Pixel coordinate grounding data
────

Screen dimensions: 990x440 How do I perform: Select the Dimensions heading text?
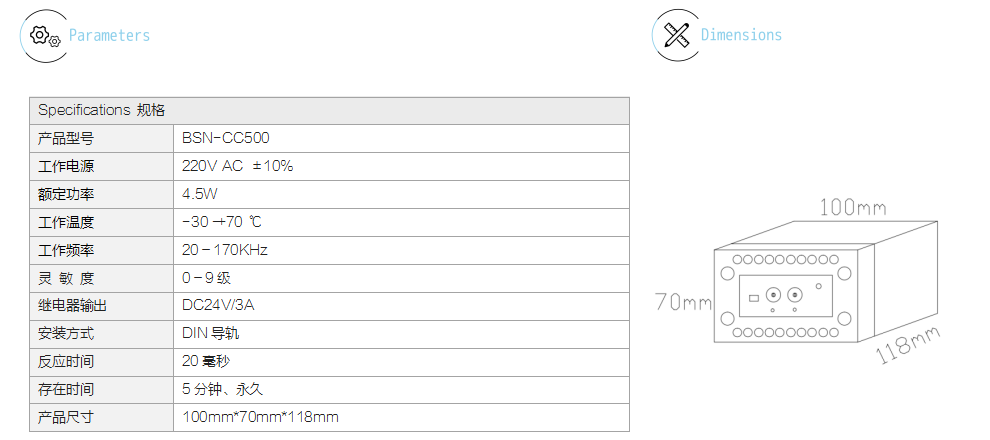click(741, 35)
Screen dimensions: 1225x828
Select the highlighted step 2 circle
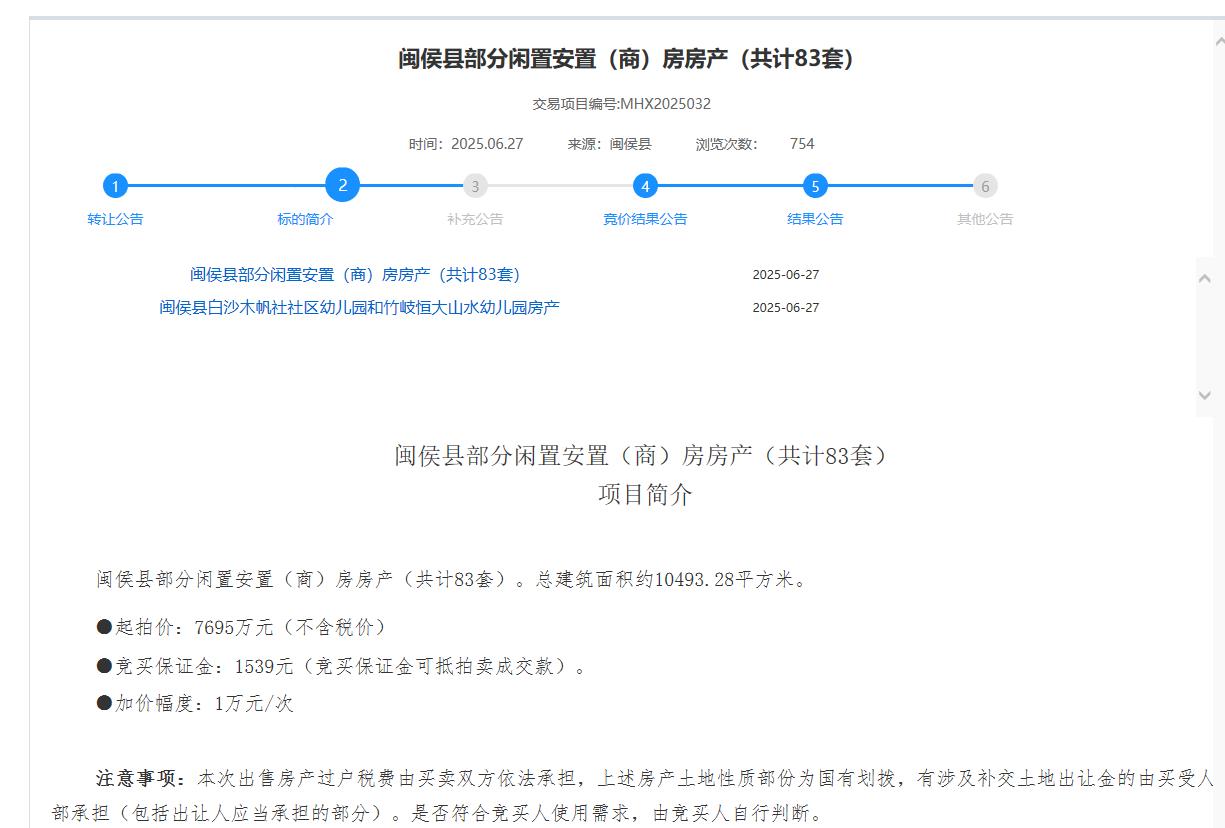pyautogui.click(x=342, y=185)
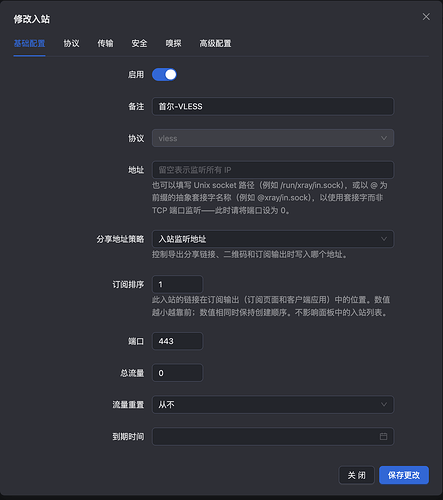
Task: Open the 高级配置 tab
Action: [215, 43]
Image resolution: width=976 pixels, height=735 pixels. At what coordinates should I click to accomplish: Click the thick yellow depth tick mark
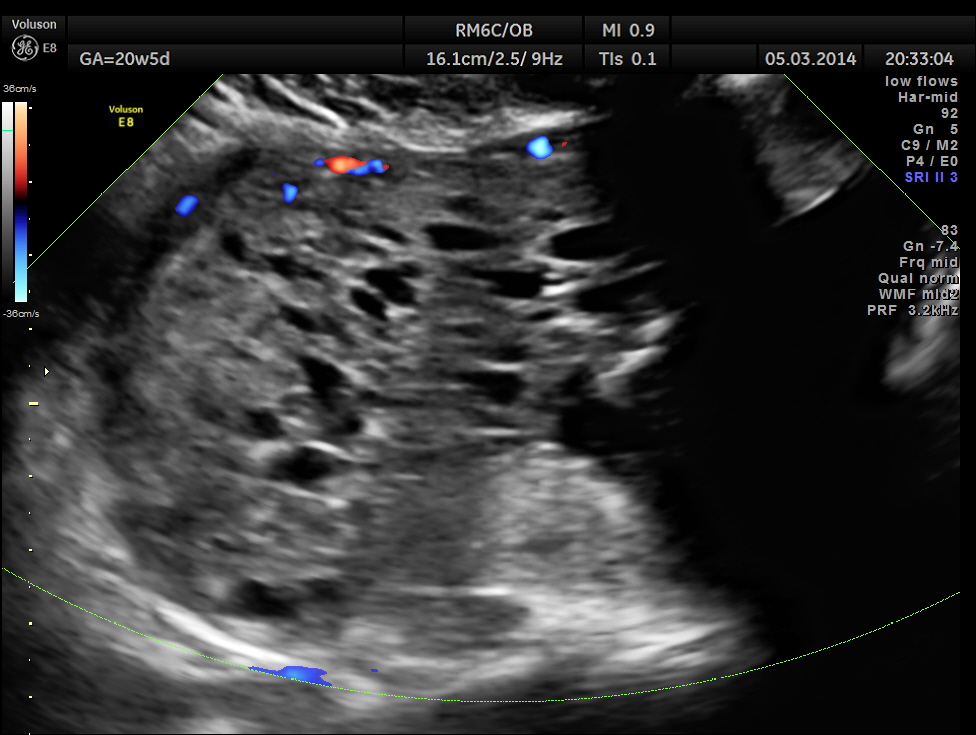coord(33,403)
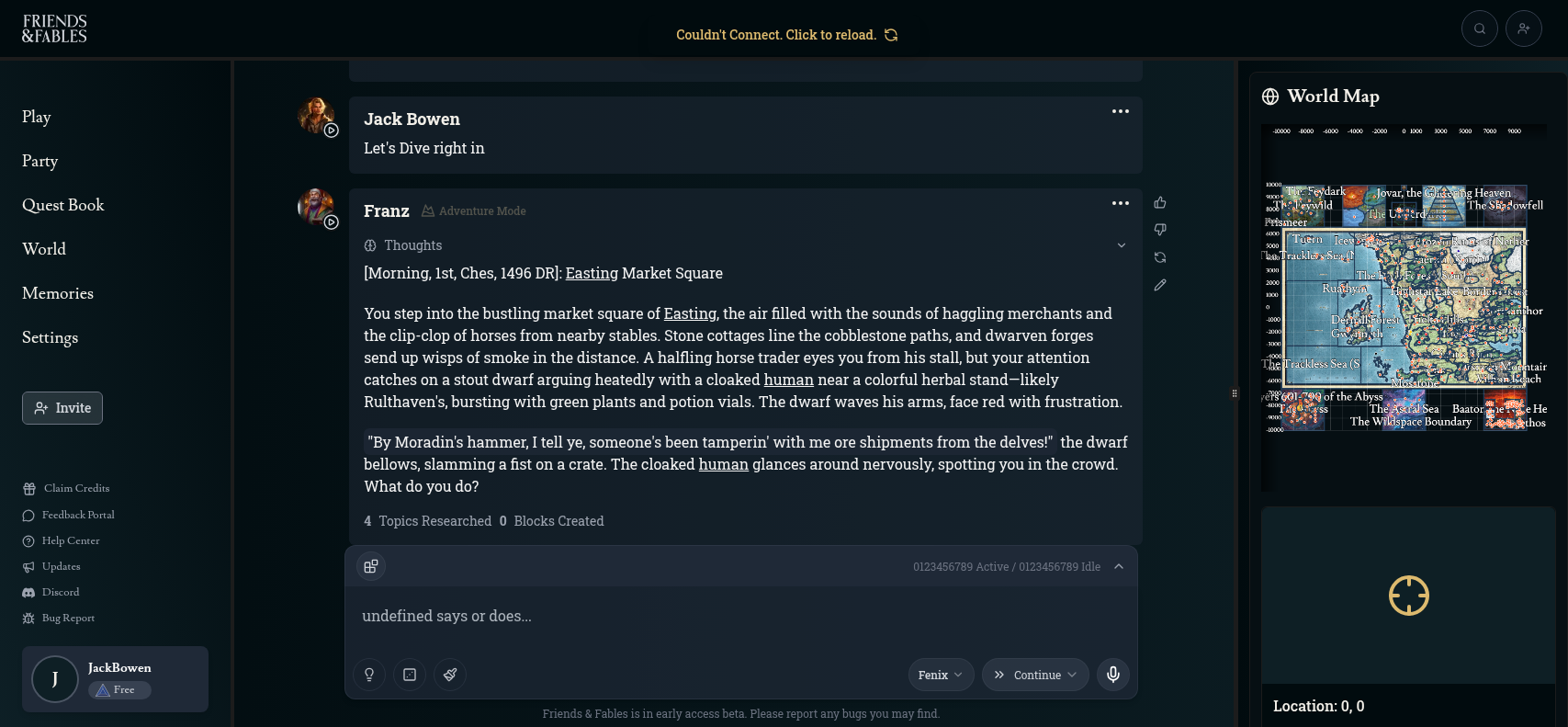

────

Lines from the one that contains "Select the highlighted step 2 circle" through the last line of the data above are to be extracted exactly, with no pictures and no other lines.

→ **RESPONSE AREA**:
Select the highlighted step 2 circle
pyautogui.click(x=342, y=185)
Task: Open the 高级配置 tab
Action: [215, 43]
Image resolution: width=976 pixels, height=735 pixels. At what coordinates should I click to accomplish: Click the thick yellow depth tick mark
coord(33,403)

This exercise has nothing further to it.